Pantry or Menu Plan?

photoI have read many frugal blogs and sites.  Many of them rely and support the idea of menu planning for cutting your grocery bill.  Those who are supporters of this practice, say they look at the sale flyers and base their menu on the rock bottom prices.

While this may work for some, it really is not realistic for many.  Why?  Suppose you plan on having Chicken Fajitas for dinner on Tuesday.  Tuesday comes along and you just don’t feel like fajitas.  But maybe you really feel like a pizza.  The menu planning option is too rigid for this type of circumstance.  Or, maybe you made too much pasta one night and have leftovers.  How do you use up those leftovers with a strict menu plan?

Instead of a menu plan, I rely on stocking my pantry; combining that with shopping sales and special markdowns.  Basically, I shop sales to stock up!  I always have the basics in my house:  eggs, milk, flour, sugar, chicken, basic canned and frozen vegetables, etc.  When I see a fabulous sale on any of these items, I stock up.  Here’s an example, of one of my trips to the store, I saw a special markdown on sirloin tips and London broil.  They were both marked down to $1.99/lb. for quick sale.  I (along with other savvy shoppers) stocked up on them.  Why…because, I have not seen that price for beef in a long time.  My family loves a beef dinner every once in a while and it is nice to not just have ground beef.  (I have not seen ground beef at $1.99/lb. in a while)  When buying reduced meats, you just need to cook it up right away or store it in the freezer.  I normally cook one that night and put the rest in the freezer.

So, how do you make sure that you have all the ingredients for what you want to make?  Simple, decide what to cook the night before.  While cleaning up from dinner, I plan my next day’s menu.  Any leftovers that are enough for one portion, go into my husband’s lunch for the next day.  I take anything out of the freezer that needs to defrost and any side dishes I make come from my pantry.
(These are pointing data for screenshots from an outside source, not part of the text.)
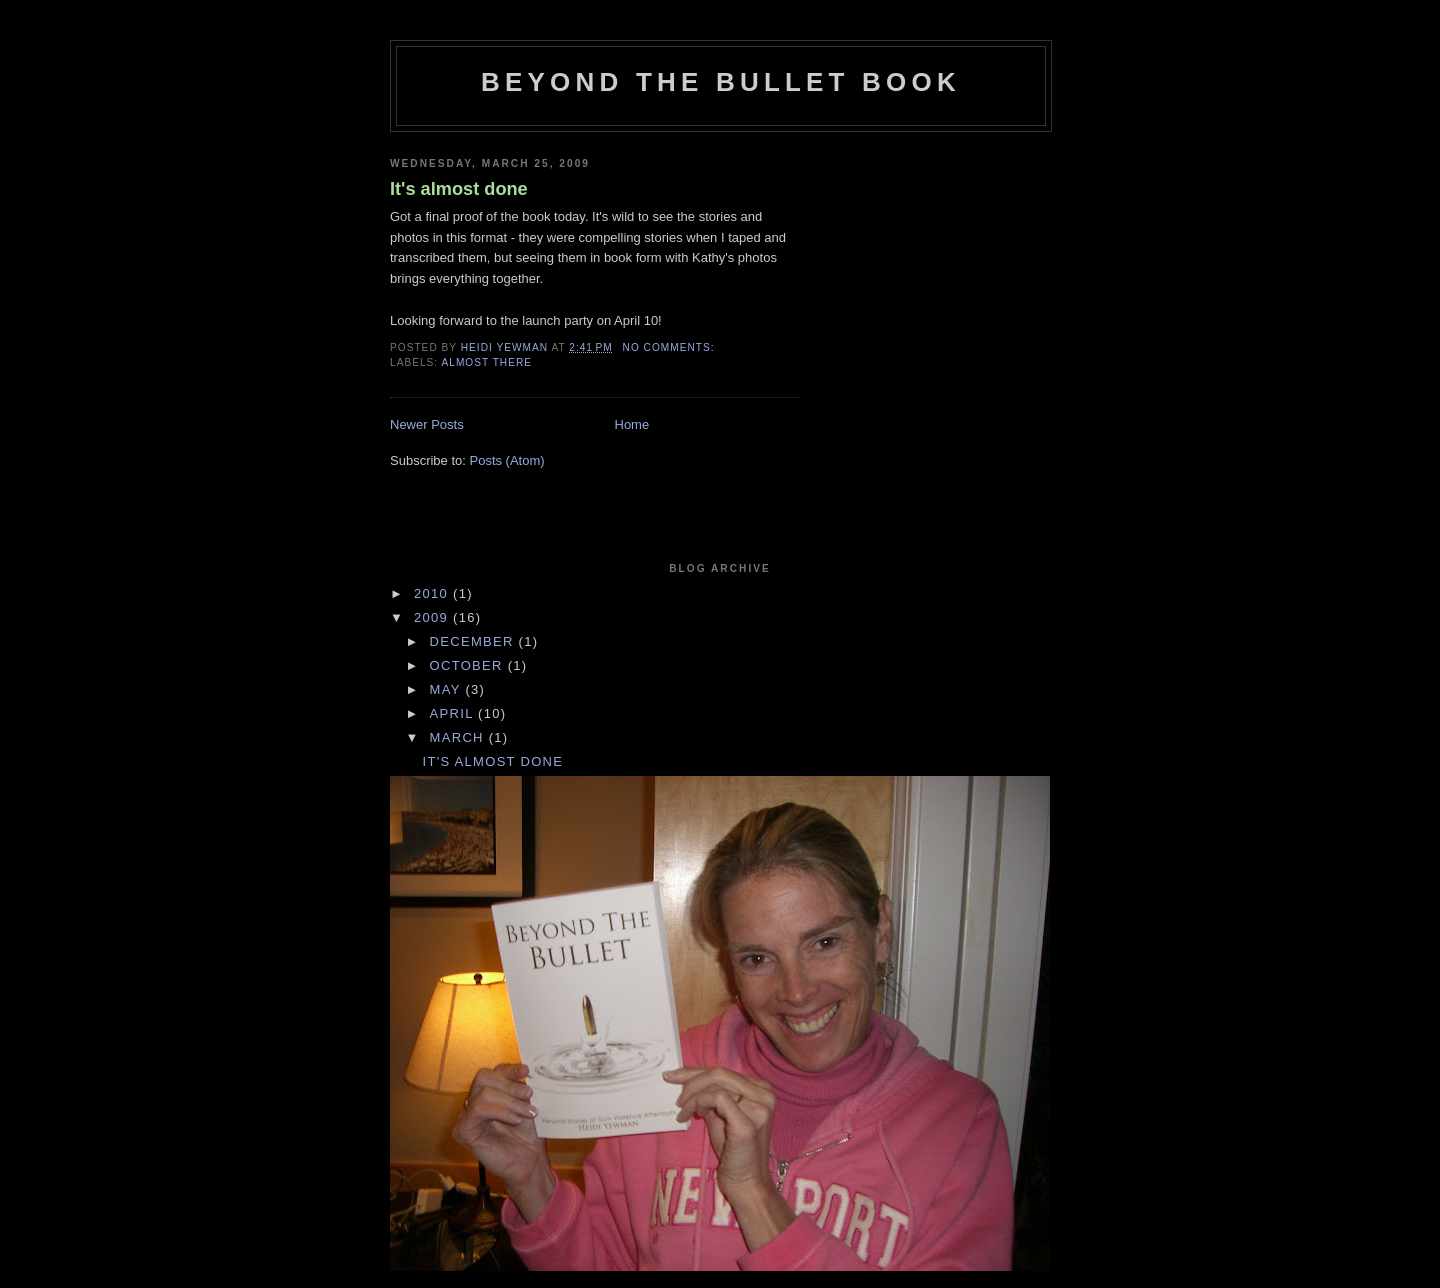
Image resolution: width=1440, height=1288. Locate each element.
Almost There (486, 362)
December (474, 641)
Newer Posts (427, 424)
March (459, 737)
A note on side dishes.  I shop for produce at a local fruit market.  They don’t have “sales” flyers.  They are a restaurant supply store and they stock any leftovers that were not purchased by the restaurants in their store.  They (and I) never know when the deliveries will be made for the day and what they will have.  Sometimes, I can get bags of salad mix for $2 (we are talking large bags or organic), artichokes 4 for $1, strawberries for $1, gallons of organic orange juice for $1 (I saw a sticker once and it was $21/gallon but I paid $1).  I never know what I will get.  I make my side dishes based on what I buy at this market.  I normally can buy a weeks’ worth of produce for $5-$8.  That’s right…$5-$8 of fresh sometimes organic produce.  If you don’t have a market like this in your area, shop in the reduced produce section.  While your deals may not be as good as the ones I described, they will be substantial.  Once the fresh produce for the week is gone, then switch to your frozen or canned supplies.

These tips have helped me maintain an average food bill of $40-$60 per week for 4 people.  I hope they help you too.